Below are entries. Reproduce exactly the lines between the line holding "Click Ziyech's rating" and the line holding "You are a computer-use agent. 1568x580", inclusive, and only those.

[Saved entries]
-.-.-

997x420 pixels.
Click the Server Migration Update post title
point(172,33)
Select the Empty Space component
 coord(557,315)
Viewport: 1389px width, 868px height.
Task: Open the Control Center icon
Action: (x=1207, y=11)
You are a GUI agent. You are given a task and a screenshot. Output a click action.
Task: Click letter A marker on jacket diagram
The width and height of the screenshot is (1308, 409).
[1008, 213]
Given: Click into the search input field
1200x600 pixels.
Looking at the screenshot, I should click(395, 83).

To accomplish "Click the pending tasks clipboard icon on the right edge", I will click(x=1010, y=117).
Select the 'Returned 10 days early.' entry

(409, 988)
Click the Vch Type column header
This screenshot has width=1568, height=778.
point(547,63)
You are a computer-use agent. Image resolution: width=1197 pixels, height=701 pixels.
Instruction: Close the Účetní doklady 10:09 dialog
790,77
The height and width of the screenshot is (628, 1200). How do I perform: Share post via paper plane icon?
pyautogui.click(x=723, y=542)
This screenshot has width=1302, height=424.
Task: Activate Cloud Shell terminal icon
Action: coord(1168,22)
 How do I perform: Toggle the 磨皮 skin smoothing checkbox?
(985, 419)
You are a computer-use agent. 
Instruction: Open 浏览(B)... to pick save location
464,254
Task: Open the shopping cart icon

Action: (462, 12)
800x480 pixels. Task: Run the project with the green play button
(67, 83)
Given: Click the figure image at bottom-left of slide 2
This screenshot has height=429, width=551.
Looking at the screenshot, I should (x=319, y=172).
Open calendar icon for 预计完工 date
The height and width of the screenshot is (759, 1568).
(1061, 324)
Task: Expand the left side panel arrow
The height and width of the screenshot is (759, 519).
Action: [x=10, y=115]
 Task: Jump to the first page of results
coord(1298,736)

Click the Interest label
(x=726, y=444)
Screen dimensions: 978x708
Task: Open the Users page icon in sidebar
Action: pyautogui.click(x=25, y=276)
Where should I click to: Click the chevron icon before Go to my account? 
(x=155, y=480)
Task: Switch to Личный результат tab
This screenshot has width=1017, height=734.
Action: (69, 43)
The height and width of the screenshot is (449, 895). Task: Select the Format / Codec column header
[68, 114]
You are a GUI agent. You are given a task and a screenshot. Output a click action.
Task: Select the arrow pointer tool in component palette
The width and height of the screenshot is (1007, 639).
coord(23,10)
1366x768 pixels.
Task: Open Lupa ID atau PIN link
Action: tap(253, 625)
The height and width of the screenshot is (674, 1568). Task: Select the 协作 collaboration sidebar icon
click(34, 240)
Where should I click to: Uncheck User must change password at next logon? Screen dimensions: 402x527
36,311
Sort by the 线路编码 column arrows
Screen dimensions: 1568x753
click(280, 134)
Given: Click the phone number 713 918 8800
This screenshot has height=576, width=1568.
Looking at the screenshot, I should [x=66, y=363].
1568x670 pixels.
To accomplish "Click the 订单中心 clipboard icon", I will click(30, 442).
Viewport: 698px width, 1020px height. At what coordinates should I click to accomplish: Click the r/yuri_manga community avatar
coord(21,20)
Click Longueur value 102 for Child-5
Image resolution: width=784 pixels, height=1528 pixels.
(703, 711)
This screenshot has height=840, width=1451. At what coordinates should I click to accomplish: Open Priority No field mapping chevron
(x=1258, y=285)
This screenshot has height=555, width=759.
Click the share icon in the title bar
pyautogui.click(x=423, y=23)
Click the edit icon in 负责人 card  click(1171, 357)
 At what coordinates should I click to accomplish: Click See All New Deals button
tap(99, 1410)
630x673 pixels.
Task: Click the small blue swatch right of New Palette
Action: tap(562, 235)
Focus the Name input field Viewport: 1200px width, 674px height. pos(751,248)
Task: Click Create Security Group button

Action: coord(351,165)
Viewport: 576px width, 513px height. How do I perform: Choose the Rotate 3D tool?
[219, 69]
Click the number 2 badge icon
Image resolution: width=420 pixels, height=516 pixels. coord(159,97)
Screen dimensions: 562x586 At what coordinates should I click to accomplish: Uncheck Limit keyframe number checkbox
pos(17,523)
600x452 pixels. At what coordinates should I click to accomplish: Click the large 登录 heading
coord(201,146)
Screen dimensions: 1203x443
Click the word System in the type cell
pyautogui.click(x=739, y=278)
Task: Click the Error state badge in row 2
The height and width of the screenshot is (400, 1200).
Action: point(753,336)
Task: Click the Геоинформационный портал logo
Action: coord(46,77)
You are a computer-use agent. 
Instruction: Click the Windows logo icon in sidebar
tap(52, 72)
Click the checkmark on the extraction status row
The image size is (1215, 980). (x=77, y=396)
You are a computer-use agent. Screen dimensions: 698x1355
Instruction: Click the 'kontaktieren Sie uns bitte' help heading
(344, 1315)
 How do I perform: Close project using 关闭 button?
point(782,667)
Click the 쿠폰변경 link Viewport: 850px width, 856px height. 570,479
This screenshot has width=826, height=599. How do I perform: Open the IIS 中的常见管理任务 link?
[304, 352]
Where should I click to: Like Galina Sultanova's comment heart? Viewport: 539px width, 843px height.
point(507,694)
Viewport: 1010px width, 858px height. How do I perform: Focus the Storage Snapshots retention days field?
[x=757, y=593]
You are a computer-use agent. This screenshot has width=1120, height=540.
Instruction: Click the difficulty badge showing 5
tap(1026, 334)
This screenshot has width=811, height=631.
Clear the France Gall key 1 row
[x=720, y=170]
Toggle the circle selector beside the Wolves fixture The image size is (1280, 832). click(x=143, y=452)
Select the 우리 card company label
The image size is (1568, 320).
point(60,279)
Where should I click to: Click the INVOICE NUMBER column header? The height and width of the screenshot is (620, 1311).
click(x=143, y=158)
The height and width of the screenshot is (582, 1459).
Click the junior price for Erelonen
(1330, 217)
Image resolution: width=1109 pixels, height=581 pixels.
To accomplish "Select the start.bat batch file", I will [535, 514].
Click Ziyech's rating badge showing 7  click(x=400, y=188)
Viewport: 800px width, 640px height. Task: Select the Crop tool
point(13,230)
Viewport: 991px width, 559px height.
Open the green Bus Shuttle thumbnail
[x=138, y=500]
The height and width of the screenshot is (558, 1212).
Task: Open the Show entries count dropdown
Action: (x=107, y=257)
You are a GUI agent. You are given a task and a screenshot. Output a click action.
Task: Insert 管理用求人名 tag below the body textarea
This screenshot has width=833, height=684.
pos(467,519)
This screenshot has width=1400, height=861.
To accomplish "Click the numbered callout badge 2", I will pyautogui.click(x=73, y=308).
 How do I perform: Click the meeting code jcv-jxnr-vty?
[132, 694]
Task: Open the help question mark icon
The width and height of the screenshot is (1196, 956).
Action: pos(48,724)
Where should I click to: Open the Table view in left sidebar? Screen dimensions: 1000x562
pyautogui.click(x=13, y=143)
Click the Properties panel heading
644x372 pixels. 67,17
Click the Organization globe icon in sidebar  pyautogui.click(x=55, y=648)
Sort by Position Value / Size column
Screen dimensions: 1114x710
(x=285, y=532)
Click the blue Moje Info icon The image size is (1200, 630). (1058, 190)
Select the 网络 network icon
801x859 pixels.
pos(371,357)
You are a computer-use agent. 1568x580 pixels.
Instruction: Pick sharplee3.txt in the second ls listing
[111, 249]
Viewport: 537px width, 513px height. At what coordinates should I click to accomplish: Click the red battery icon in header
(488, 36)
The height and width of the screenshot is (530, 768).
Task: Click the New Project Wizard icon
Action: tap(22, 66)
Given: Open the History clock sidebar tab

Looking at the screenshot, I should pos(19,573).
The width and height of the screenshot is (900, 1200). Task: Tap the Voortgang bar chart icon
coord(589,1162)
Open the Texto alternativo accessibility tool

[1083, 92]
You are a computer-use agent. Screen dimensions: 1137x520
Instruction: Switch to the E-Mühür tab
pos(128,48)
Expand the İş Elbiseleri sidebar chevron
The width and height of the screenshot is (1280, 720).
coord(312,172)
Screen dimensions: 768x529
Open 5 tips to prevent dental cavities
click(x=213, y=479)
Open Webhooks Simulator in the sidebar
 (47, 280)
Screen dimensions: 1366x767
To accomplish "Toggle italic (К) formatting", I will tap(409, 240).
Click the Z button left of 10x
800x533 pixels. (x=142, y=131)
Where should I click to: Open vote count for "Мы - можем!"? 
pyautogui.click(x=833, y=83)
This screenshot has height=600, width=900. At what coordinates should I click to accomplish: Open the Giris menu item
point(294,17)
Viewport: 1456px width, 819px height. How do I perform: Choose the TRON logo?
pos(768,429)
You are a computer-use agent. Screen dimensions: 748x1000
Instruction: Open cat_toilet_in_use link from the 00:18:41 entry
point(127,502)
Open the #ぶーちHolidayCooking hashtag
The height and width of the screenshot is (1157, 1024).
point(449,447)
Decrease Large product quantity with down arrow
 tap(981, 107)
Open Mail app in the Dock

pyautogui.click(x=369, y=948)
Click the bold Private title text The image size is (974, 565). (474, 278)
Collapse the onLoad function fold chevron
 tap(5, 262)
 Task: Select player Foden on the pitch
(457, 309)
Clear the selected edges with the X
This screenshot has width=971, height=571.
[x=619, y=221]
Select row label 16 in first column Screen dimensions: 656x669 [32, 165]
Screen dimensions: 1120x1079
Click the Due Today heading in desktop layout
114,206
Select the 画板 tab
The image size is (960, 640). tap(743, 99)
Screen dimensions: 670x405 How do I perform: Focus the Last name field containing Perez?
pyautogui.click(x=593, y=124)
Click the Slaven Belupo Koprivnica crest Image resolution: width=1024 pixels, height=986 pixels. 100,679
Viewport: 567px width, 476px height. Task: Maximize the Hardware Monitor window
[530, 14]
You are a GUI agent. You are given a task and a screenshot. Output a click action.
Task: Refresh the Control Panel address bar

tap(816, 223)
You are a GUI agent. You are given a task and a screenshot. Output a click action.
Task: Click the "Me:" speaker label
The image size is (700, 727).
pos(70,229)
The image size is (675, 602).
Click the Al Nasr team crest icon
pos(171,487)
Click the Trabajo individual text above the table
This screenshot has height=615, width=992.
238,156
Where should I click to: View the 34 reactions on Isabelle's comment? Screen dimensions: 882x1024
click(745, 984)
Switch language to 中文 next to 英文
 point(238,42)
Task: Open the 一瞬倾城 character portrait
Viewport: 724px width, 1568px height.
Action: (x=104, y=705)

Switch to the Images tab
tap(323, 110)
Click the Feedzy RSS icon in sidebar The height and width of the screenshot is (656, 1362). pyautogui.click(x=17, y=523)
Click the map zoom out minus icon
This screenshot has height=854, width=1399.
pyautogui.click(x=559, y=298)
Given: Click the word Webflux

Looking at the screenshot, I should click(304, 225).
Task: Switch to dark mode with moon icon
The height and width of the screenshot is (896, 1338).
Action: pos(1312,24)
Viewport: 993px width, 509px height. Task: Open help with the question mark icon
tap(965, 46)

-.-.-

## RESPONSE TO THIS EXERCISE
Click Ziyech's rating badge showing 7  click(x=400, y=188)
Viewport: 800px width, 640px height. Task: Select the Crop tool
point(13,230)
Viewport: 991px width, 559px height.
Open the green Bus Shuttle thumbnail
[x=138, y=500]
The height and width of the screenshot is (558, 1212).
Task: Open the Show entries count dropdown
Action: (x=107, y=257)
You are a GUI agent. You are given a task and a screenshot. Output a click action.
Task: Insert 管理用求人名 tag below the body textarea
This screenshot has width=833, height=684.
pos(467,519)
This screenshot has width=1400, height=861.
To accomplish "Click the numbered callout badge 2", I will pyautogui.click(x=73, y=308).
 How do I perform: Click the meeting code jcv-jxnr-vty?
[132, 694]
Task: Open the help question mark icon
The width and height of the screenshot is (1196, 956).
Action: pos(48,724)
Where should I click to: Open the Table view in left sidebar? Screen dimensions: 1000x562
pyautogui.click(x=13, y=143)
Click the Properties panel heading
644x372 pixels. 67,17
Click the Organization globe icon in sidebar  pyautogui.click(x=55, y=648)
Sort by Position Value / Size column
Screen dimensions: 1114x710
(x=285, y=532)
Click the blue Moje Info icon The image size is (1200, 630). (1058, 190)
Select the 网络 network icon
801x859 pixels.
pos(371,357)
You are a computer-use agent. 1568x580 pixels.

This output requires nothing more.